Problem to work on >>
Show each line of the records in which the word "Debt" occurs.

[Working data — start]

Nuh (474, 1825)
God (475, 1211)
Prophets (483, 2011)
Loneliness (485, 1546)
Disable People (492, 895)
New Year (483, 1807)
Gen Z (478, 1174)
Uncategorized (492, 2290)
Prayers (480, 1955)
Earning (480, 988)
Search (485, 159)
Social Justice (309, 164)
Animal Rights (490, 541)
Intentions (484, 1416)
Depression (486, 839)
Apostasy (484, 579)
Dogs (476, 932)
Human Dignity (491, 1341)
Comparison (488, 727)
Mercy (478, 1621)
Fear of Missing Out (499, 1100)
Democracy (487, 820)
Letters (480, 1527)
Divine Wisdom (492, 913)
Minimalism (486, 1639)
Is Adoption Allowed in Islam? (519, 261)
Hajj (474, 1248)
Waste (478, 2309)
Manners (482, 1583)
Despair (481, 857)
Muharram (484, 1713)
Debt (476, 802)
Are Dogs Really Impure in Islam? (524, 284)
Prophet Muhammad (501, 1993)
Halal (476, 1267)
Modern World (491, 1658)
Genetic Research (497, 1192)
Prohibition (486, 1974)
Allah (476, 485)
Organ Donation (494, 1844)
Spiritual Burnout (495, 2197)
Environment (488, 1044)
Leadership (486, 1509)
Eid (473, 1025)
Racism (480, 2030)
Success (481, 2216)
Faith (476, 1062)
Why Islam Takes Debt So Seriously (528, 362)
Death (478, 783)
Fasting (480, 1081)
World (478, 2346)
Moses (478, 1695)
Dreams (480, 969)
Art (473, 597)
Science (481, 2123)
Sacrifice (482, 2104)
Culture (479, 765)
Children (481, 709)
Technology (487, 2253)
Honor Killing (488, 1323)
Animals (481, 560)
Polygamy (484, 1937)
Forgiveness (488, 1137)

[Working data — finish]

Solution for this task >>
Debt (476, 802)
Why Islam Takes Debt So Seriously (528, 362)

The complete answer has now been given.